On your financial journey – as in all aspects of life – it is important not to compare yourself to
others. We all know the saying "the grass is greener on the other side" meaning people always think other have it better. But this mentality is exactly why people remain in debt.
Don't Compare Yourself to Others
I remember in the beginning of our marriage, when we were struggling financially, my wife and I would always compare ourselves to our peers. We would say, “Why can they do (insert activity or purchase) and we can’t?”
There was one instance where some good friends purchased brand new furniture. Sunni and I could not figure out how they were able to afford furniture; we sure couldn’t! So one day, I
jokingly asked them. They answered by saying, “Well, we don’t pay for satellite.”That gave me plenty of food for thought. I was paying a little over $100 a month for satellite TV
because we enjoyed watching it. That was the equivalent of more than $1200 a year, an amount that very easily would purchase a new couch.
It was not that they had more income than we did; it was that they chose to utilize it in different ways. This made me realize that comparing myself to others was futile, since we have no idea of anyone’s debt, income, inheritance, budget or even priority choices.

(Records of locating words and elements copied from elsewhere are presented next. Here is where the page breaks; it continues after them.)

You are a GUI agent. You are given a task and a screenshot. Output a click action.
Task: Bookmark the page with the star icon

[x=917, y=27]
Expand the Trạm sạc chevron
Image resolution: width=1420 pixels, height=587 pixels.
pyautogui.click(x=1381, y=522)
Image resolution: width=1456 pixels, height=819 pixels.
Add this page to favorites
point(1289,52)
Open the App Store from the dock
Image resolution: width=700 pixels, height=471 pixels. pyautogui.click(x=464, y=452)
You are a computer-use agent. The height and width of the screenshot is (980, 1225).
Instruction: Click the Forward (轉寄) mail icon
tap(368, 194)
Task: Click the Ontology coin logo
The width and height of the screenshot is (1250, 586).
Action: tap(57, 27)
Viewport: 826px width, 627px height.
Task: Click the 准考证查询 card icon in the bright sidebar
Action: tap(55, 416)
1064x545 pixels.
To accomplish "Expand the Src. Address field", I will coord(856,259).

Find an Accountability Partner
The only time I recommend comparing financial situations is if you decide that you want to find an accountability partner. This is someone who is also trying to maintain a budget or pay off debt. Someone who can call you out and guide you back when you get off track.
However, if you decide to use someone outside of your immediate family for accountability, do not compare numbers. The goal is not to grow competition – or, worse, envy – but to hold each other accountable to your own budgets. You do not need to know their numbers to ask if they have held to their monthly plan. They do not need to know what is in
your retirement fund to ask if you have set aside your pre-determined contribution amount.
The accountability should be with the protocol and process, not the literal money. Not only do you want to avoid human nature’s tendency for bitterness or resentment, it does not even make sense because it would not be a comparison of “apples to apples.” Two different families have two different incomes, bills, lifestyles, and needs.
Just remember to live the life you want, always aligning yourself with your long term goals. It
may take sacrifice and it may feel as if others are (perhaps unfairly) ahead of you on the journey, but do not let comparison divert you from your goal. Nobody knows your story better than you.